Configuration Options
Basic Options
- Select Columns: Choose one or more text columns to clean. Only string (object) and categorical columns will be available for selection.
Advanced Options
- Retained Characters: Specify characters to keep in the text after cleaning. Enter characters without spaces (e.g., "!?,"). If left empty, all standard punctuation will be removed.
- Null Value Replacement: Enter a string to replace null values. Defaults to an empty string.
Examples
Here are some examples of how to use the Text Cleanup transform:
Example 1: Cleaning Product Reviews
Input Dataset:
| Review Text | User Name | Rating |
|---|---|---|
| Awesome 😍!!! | john123 | 5 |
| Not bad at all. 😐 | jane_doe | 4 |
| Terrible product 😡 | null | 1 |
Configuration:
- Select Columns:
Review Text,User Name - Retained Characters:
!. - Null Value Replacement:
Anonymous
Result:
| Review Text | User Name | Rating |
|---|---|---|
| Awesome smilingfacewithhearteyes!!! | john123 | 5 |
| Not bad at all. neutralface | janedoe | 4 |
| Terrible product enragedface | Anonymous | 1 |
Example 2: Cleaning Chat Messages
Input Dataset:
| Message | Sender | Timestamp |
|---|---|---|
| Hi there! 👋 | Alice | 10:00 AM |
| How are you? 🙂 | Bob | 10:01 AM |
| I'm good, thanks! | null | 10:02 AM |
Configuration:
- Select Columns:
Message,Sender - Retained Characters:
?! - Null Value Replacement:
Unknown
Result:
| Message | Sender | Timestamp |
|---|---|---|
| Hi there! wavinghand | Alice | 10:00 AM |
| How are you? slightlysmilingface | Bob | 10:01 AM |
| Im good thanks! | Unknown | 10:02 AM |
When cleaning text data, consider which punctuation marks are important for maintaining the meaning of your text. Use the "Retained Characters" option to keep these specific characters.

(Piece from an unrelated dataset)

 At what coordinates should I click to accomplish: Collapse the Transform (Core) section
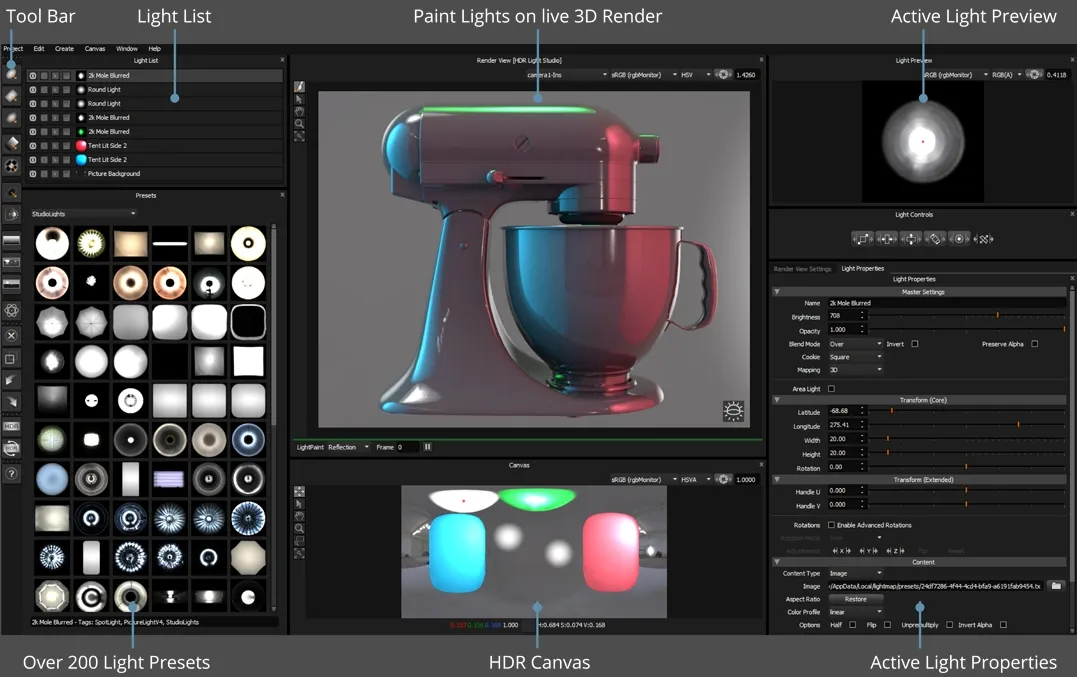coord(777,400)
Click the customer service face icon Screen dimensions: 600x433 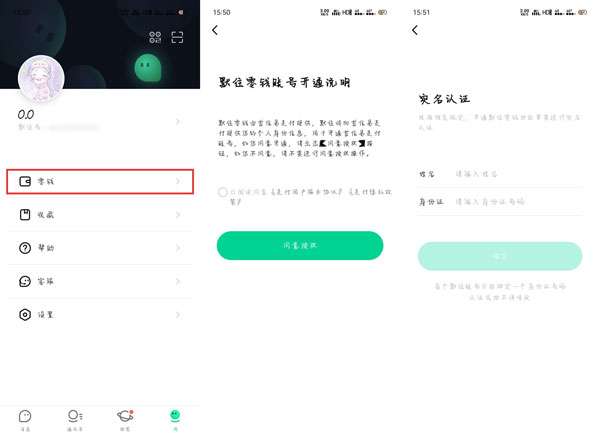[x=25, y=282]
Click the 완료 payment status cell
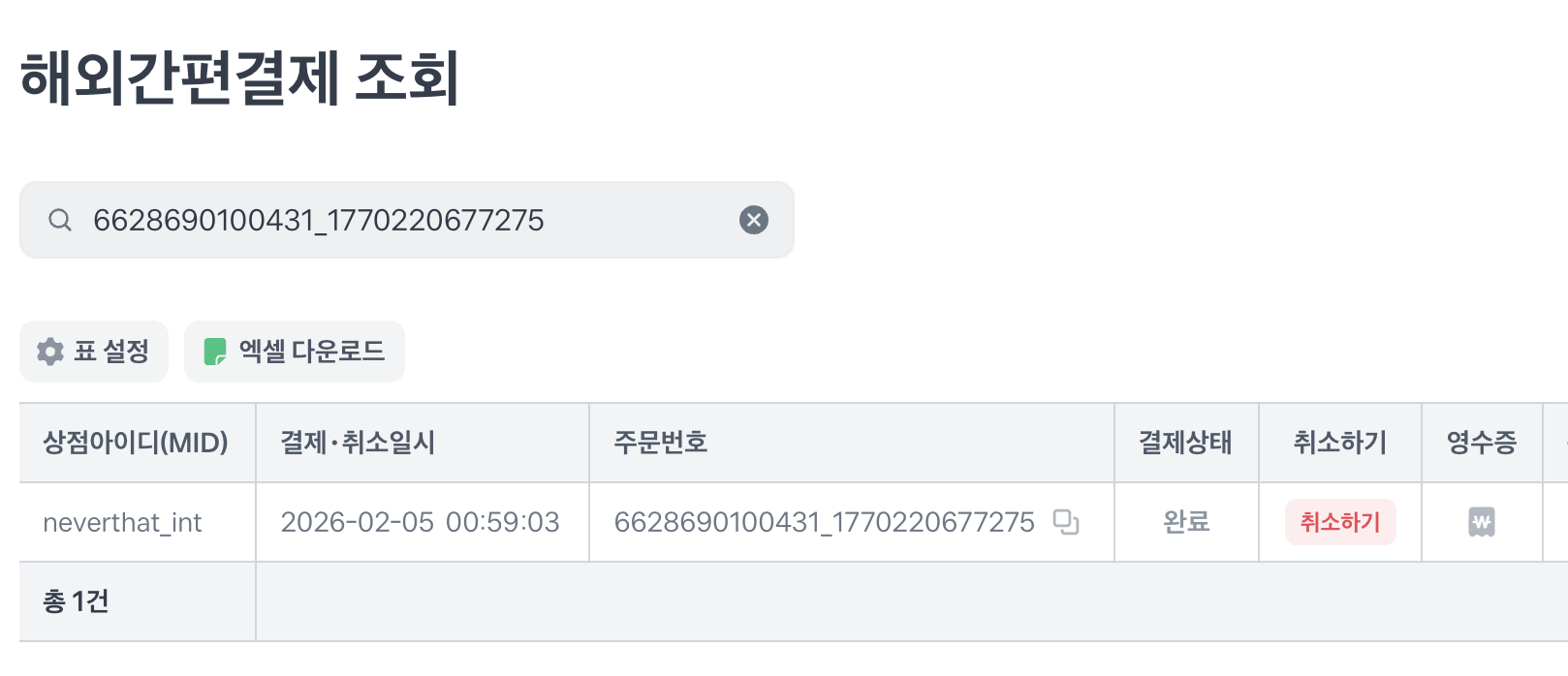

Text cleanup can significantly alter your data. Always review the results to ensure that important information hasn't been inadvertently removed or changed.
Best Practices
-
Preserve Original Data: Consider creating new columns for cleaned text rather than overwriting existing ones, especially when working with important textual data.
-
Consistent Cleaning: Apply the same cleaning rules across all relevant text columns to maintain consistency in your dataset.
-
Handle Emojis Carefully: Be aware that emoji conversion can change the length and meaning of text. Ensure this doesn't negatively impact your analysis.
-
Check for Data Loss: After cleaning, verify that no crucial information has been lost, especially when removing punctuation or converting special characters.
-
Null Value Handling: Choose your null value replacement carefully. In some cases, it might be better to keep nulls as is rather than replacing them with a string.